Georgia Legg

Art & Humanities MFA

Trace is an assemblage of marks caused through performance.

About

The work presented here, titled Trace is concerned with ways in which performance art can be viewed after the fact. While concerned with the nature and experience of performance, the audience isn’t invited to view the live action only what I have left behind to indicate the happening occurred. This has allowed me to explore the embodied and material relationships activated by each performance. The final physical outcomes are akin to drawings viewed alongside a booklet informing through event scores, images, writing and individual detailed information about each performance what has happened before.  

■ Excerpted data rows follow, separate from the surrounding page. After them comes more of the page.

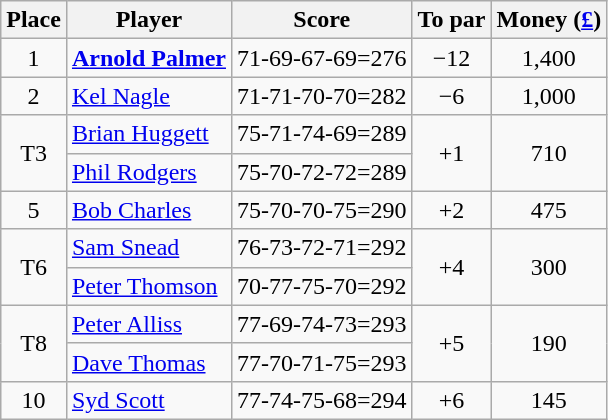
70-77-75-70=292 (322, 286)
−6 (452, 96)
Dave Thomas (148, 362)
190 (549, 343)
+6 (452, 400)
1 (34, 58)
75-70-70-75=290 (322, 210)
77-74-75-68=294 (322, 400)
To par (452, 20)
Phil Rodgers (148, 172)
Peter Alliss (148, 324)
1,400 (549, 58)
2 (34, 96)
Peter Thomson (148, 286)
1,000 (549, 96)
71-71-70-70=282 (322, 96)
T3 (34, 153)
77-69-74-73=293 (322, 324)
Arnold Palmer (148, 58)
710 (549, 153)
300 (549, 267)
Sam Snead (148, 248)
Score (322, 20)
71-69-67-69=276 (322, 58)
−12 (452, 58)
76-73-72-71=292 (322, 248)
T8 (34, 343)
+5 (452, 343)
75-71-74-69=289 (322, 134)
T6 (34, 267)
Kel Nagle (148, 96)
5 (34, 210)
Player (148, 20)
77-70-71-75=293 (322, 362)
475 (549, 210)
75-70-72-72=289 (322, 172)
Bob Charles (148, 210)
145 (549, 400)
+2 (452, 210)
Syd Scott (148, 400)
Brian Huggett (148, 134)
Money (£) (549, 20)
+1 (452, 153)
10 (34, 400)
Place (34, 20)
+4 (452, 267)
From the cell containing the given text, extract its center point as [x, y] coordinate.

The dimensions of each performance were determined, according to the proportions of my body. My height, reach, and wingspan all dictated the final measurements, making each physical outcome personal and related to the absent body. When considering the existence of space, it is very difficult to exclude our body, we often capture and remember different environments by our feelings and emotions felt there. By creating the performances in my studio, a mostly private and introspective environment, I was permitted to focus on and hold thoughts and feelings that may otherwise go unnoticed. Performing these actions alone I was able to observe my relationship with time, space and objects, thoughts, and feelings that I recorded by writing for concentrated periods after each performance.  

The physical outcomes (or drawings) are a selection of marks produced through performance. The method of mark making is appropriate to the particular actions taken by the body in the space and how the body meets the materials. Through only showing the remanence of the action suspends the experience and compels us to focus on its sensory aspects.  

My work shows the physical remains of controlled lived experiences, this is underpinned by phenomenology, the philosophical thinking of experience. For phenomenology, the ultimate source of meaning and value of life is in our unique lived experiences as human beings. For example, the appearance of things in our experience and the individual way we experience objects, tasks, and spaces, the works shown here aim to make visible this personal lived experience. The work endeavours to invite the audience to embody the experience through my personal reflections shown.  

Square sheet of wood painted dark grey laying on ground. Thin layer of sand covers the sheet of wood with soft flowing marks left.
White sheet lays crinkled on ground. Soft grey marks on sheet.
Long black scroll of paper lays on floor. White chalk marks of shoe prints made by pacing are on the paper.